It
was Monday, the morning of September 25th. We got the
dingy loaded on deck and all of our stuff stowed away, and with a
good weather window predicted. We sailed out of the pass by the
village in Makemo, as the tide turned to go out, around 2pm. Kind of
easy to see the pass, it is the opening where there are no trees.
You can see the light house and school on the right side of the
photo.
With
beautiful sailing conditions we were underway for the four days it
would take us to sail to Fatu Hiva, the most Southern of the
Marquesas islands.
The
view from the cockpit after exiting the pass. You can see Makemo on
the chart plotter.
The
next day at sea the skies were quite clear with not many clouds.

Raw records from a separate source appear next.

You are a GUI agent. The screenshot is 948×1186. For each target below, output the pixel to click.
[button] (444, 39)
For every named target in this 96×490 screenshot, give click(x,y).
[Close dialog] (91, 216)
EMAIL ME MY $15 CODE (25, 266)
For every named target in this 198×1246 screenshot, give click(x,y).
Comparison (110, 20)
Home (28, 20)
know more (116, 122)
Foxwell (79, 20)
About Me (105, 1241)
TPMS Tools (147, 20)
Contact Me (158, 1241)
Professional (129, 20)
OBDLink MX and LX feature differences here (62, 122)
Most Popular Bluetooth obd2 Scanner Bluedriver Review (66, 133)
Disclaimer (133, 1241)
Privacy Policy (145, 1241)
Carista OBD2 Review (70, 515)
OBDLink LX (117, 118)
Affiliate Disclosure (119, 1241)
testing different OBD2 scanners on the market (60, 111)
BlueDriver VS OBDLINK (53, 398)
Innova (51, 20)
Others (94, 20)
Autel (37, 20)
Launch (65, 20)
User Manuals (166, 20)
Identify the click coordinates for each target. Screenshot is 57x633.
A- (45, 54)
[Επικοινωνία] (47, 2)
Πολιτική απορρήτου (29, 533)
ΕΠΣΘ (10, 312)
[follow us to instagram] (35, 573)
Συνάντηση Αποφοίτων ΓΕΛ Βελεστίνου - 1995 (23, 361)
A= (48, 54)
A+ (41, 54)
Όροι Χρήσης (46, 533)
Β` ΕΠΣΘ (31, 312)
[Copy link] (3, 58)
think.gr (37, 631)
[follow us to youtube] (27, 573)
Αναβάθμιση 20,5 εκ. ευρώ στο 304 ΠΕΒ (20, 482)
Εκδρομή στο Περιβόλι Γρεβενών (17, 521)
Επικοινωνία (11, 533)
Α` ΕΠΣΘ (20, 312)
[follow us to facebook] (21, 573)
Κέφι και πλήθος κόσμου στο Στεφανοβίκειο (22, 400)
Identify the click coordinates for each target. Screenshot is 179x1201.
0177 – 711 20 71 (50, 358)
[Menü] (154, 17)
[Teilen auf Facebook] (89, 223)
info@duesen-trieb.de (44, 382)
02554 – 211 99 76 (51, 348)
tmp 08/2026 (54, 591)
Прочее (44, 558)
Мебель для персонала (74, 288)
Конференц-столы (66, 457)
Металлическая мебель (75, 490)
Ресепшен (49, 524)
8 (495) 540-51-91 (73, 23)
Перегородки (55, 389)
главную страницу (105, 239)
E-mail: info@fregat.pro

Winds were 10 to 15 knots and the seas were low. Perfect sailing
weather in the South Pacific Ocean! On Wednesday we sighted Napuka,
one of the Ilse du Disappointment. The wind shifted a bit and we were
able to sail right between the two islands of Napuka and Tepoto.
I
climbed the mast pulpit to get a better view, to make sure there were
no visible dangers in the water. Mike sneakaly took this shot of my bum ;-)
The
view from up here is quite spectacular! But be sure to hold on!!
Hanging
on to the shrouds and balancing on a ss rail. I am wearing one of
the lycra outfits we had made by Katia in La Paz. At sea they are
incredibly comfortable and keep the sun off my arms and back.
Very
few people come this way, but there is an airport, a village, a
church and a landing dock for supply ship tenders, in open ocean.
These islands do not have any access to the inner lagoons.
As
we got closer I noticed through the binoculars a cell phone tower.
So I decided to try my internet antenna from the local cell phone
company, Vini. Lo and behold here 1/2 mile off the island I got
internet!! Blew my mind!
The
closer we got the better we could see the church and the landing
buildings.
I
wondered why they were named Disappointment islands and found out via
my friend Linda on Jacaranda. First discovered in 1520 by Ferdinand Magellan. He named them this because he was disappointed to find
no fresh water. Later in 1765 Explorer John Byron was also disappointed
to find the natives were not very friendly. But they sure weren't
disappointing to us! Some thing to look at on our passage, as well
as internet in the middle of the ocean!! These low atolls of the
Tuamotu Island group come up on you fast and leave you fast and you
can't see them more than about 5 miles away.
Looking
like a fire over the horizon, the sun set on our third day at sea in
a blaze of glory!
The
next morning we had squalls all around us. As the early dawn I
thought I saw something break the surface of the sea.
Dolphins!!
They
were playing in the swells that were getting bigger now, jumping and
having a good time.
They
stayed with us for quite a while as dawn was approaching.
Surfing!
Squall
glowing in the rising sun behind us.
Finally
the sun is back above the horizon.
Always
remember, rain squalls plus sun equals rainbows!!
Approximately
40 miles away, we spot Fatu Hiva. Not sure if that was rain drops or
spray on the dodger windows.
The
wind now is picking up and we had 20 plus knots for the last 6 hours
of the passage. Glad we left when we did so we did not have this
for the whole trip!!The island is getting bigger and bigger as we
approach. We are not in the Tuamotus any more Toto!! These are big
tall mountainous islands!
Avatar
with a bone in her teeth and the spray goes flying. We are trying to
make it there before sunset.
Starting
to see some detail in the hills now.
Fatu
Hiva is a beautiful, welcoming sight.
We
are racing the sun now, but think it will be dark by the time we
arrive. The hills turn red as the sun is getting low.
She
glows in the setting sun.
The
hills here are emerald green, just as I remembered.
We
are aiming for the Bay of Virgins, which is behind to the left of the
redish colored ridge coming in from the right and the lower ridge
coming towards us from the high mountains on the left.
The
radar shows us were we are going, about 8 miles away. And the fish
finder is showing some strange warm spots in the depth of the abyssal
bottom only 4 miles from the closest shore. But the temp is warm
enough to make you want to go swimming!
The
sun drops behind a big swell and we are left in the darkness to feel
our way into the bay using radar.
We
were scouted by two boobie birds who kept circling around the boat.
As
we got near the point the water came up to about 200 feet, but then
suddenly dropped away to the abyss again.
We
had no problem finding our way into the bay with advice from fellow
cruisers on the SSB radio, Pacific Magellan net and using the radar.
Once the anchor was down it was time to get a full nights sleep after
4 days of sailing. Possibly the most amazing thing about the trip
was that we never had to tack! Sailed upwind on a close reach on a
starboard tack all the way, just over 400 miles!!